Diagnosis:

Diabetes

What moms-to-be should know about high blood-sugar levels during pregnancy

By Erika Rasmusson Janes

In the weeks before I had a gestational diabetes screening, I gave in to my pregnancy ice-cream cravings—a lot. I figured that if I had the condition, then I’d need to cut ice cream out of my diet. It wasn’t the healthiest decision; luckily, I wasn’t diagnosed with gestational diabetes. But an estimated 4 percent of pregnant women are, and many experts believe the number should be higher. “We’re finding that the blood- sugar levels associated with pregnancy complications are not as high as previously thought,” says Elisa Ross, M.D., an ob-gyn at the Cleveland Clinic.

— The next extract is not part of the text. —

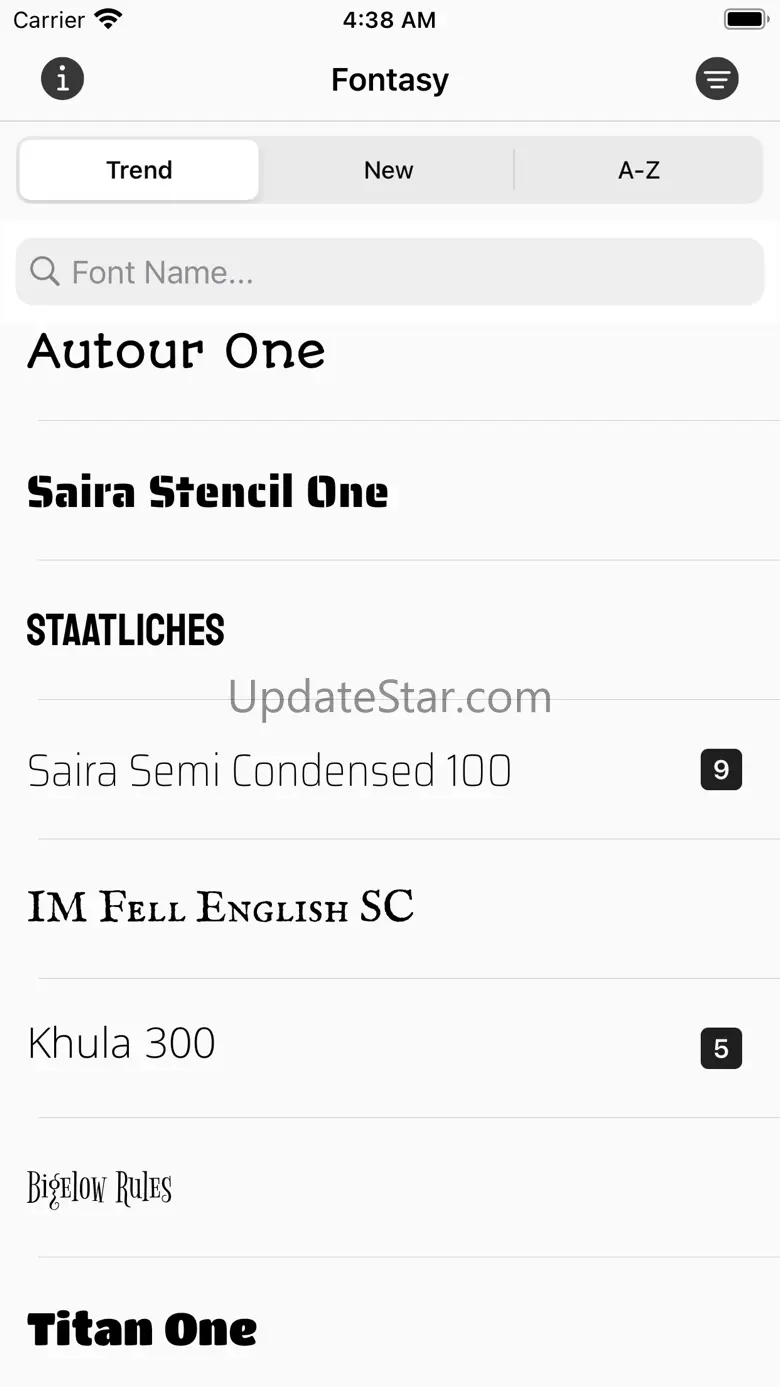Tap the battery status icon
780x1387 pixels.
pyautogui.click(x=745, y=19)

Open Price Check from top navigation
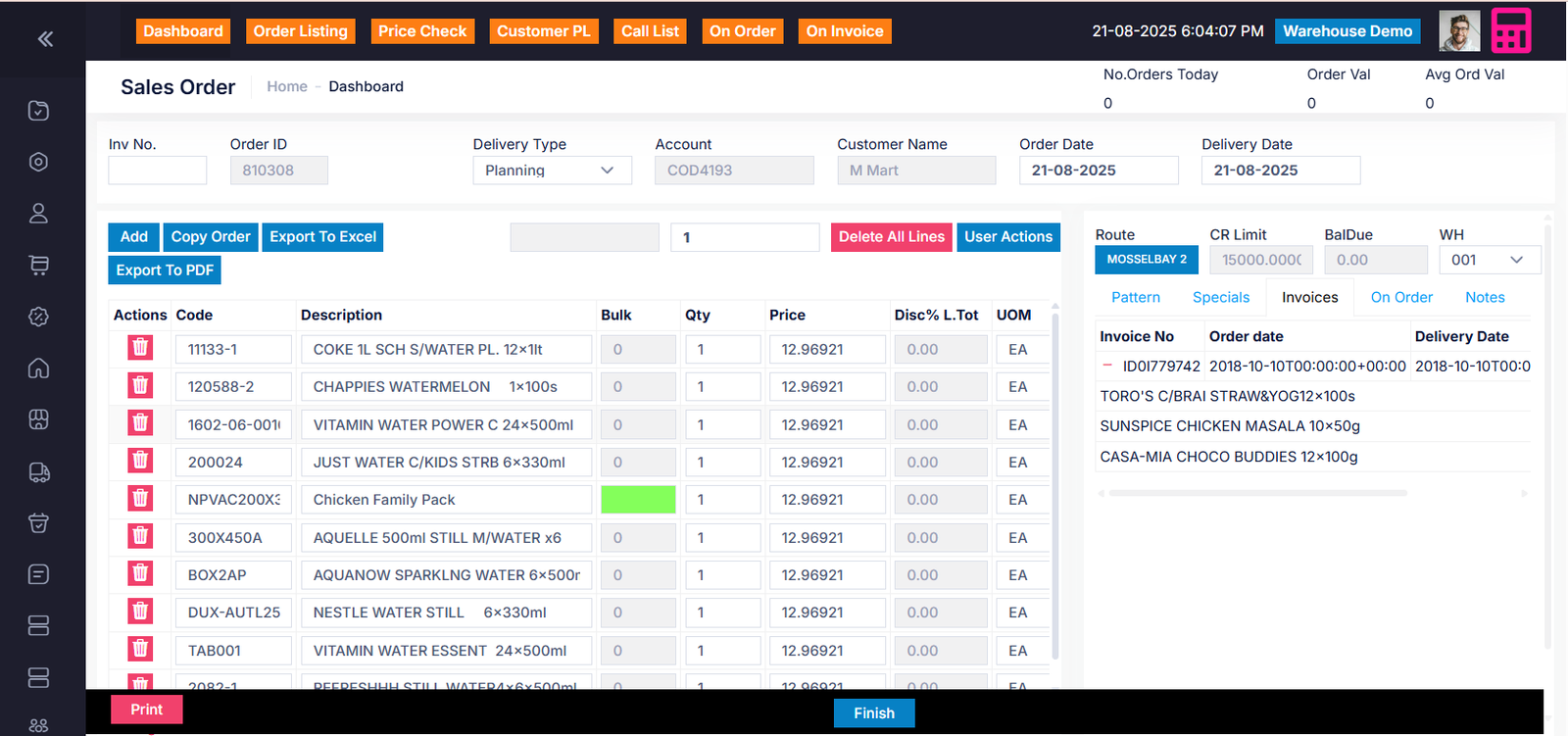422,31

In fact, an international panel of experts recently proposed new recommendations that would change the method of testing and the criteria for diagnosing gestational diabetes—and could increase the number of women with the diagnosis to about 18 percent. Although these standards haven’t been adopted by the American College of Obstetricians and Gynecologists, experts agree about the condition’s potentially harmful effect on pregnancy, and the importance of diagnosing and treating it.

Insulin Issues
Let’s be clear: Eating sugary foods doesn’t cause gestational diabetes. It’s a condition of poor pancreatic function, says Carol Major, M.D., clinical professor of obstetrics and gynecology at the University of California, Irvine, School of Medicine. “When you’re pregnant, your placenta makes hormones that help support pregnancy, but they work against your body’s own insulin, which pulls glucose from the blood into your cells. As a result, your pancreas has to work harder to make more insulin. If it can’t keep up, your blood sugar rises and you develop gestational diabetes,” she says.
Not that you’d notice. Unlike type 1 diabetes, which can cause excessive weight loss and the frequent need to pee, you probably won’t experience any symptoms. And any you might notice are hard to distinguish from side effects of pregnancy.
Left uncontrolled, the condition can have serious consequences for mom and baby. Because glucose crosses the placenta, your baby can grow too big, leading to a difficult delivery, nerve damage during birth, and an increased risk of childhood obesity and diabetes. Your baby could also be born with breathing problems, jaundice, or low blood sugar. For moms, gestational
diabetes can mean an increased risk of pregnancy complications like preeclampsia and the need for a C-section. Having gestational diabetes also increases the risk of developing type 2 diabetes by 50 percent over a lifetime.

Relative Risks
If you’re over 25, Hispanic, African-American, Native American, Asian, overweight, or obese, the odds that you could develop the disorder increase. Another risk factor: putting on too many pounds too soon. A recent study found that gaining 7 pounds or more in the first trimester might increase your chances of developing gestational diabetes. Don’t fall into any of these categories? You can still develop it. “That’s why every mom-to-be should be screened,” says Steven Gabbe, M.D., professor of obstetrics and gynecology at The Ohio State University College of Medicine, in Columbus.

Testing, 1, 2, 3
Sometime between your 24th and 28th week of pregnancy, you’ll down a sweet drink and then have blood drawn. If your glucose level is elevated, you’ll be scheduled for a 3-hour diagnostic test; your blood will be measured four times. If two of those measurements are elevated, you’ll be diagnosed with gestational diabetes. (The proposed new guidelines would cut the 1-hour screening and subject everyone to a 2-hour test—and just one abnormal measurement would warrant a diagnosis.)

The Treatment
If you have gestational diabetes, your doctor will probably tell you to exercise and eat a healthy diet (more fresh veggies and high-fiber foods, fewer sweets and processed foods), and measure your blood sugar four or five times a day. If your glucose is elevated after a week on a diabetic diet, you’ll likely start insulin injections or a pill that lowers blood glucose. Even if you’re not given a diagnosis of gestational diabetes,
Dr. Gabbe recommends asking your ob- gyn if your levels put you close to the cutoff; if so, you may want to increase your exercise and stick to a healthy diet. No one wants to be told she’s borderline or has gestational diabetes, but knowing it—and following a treatment plan—will improve your health and your baby’s, both now and in the future.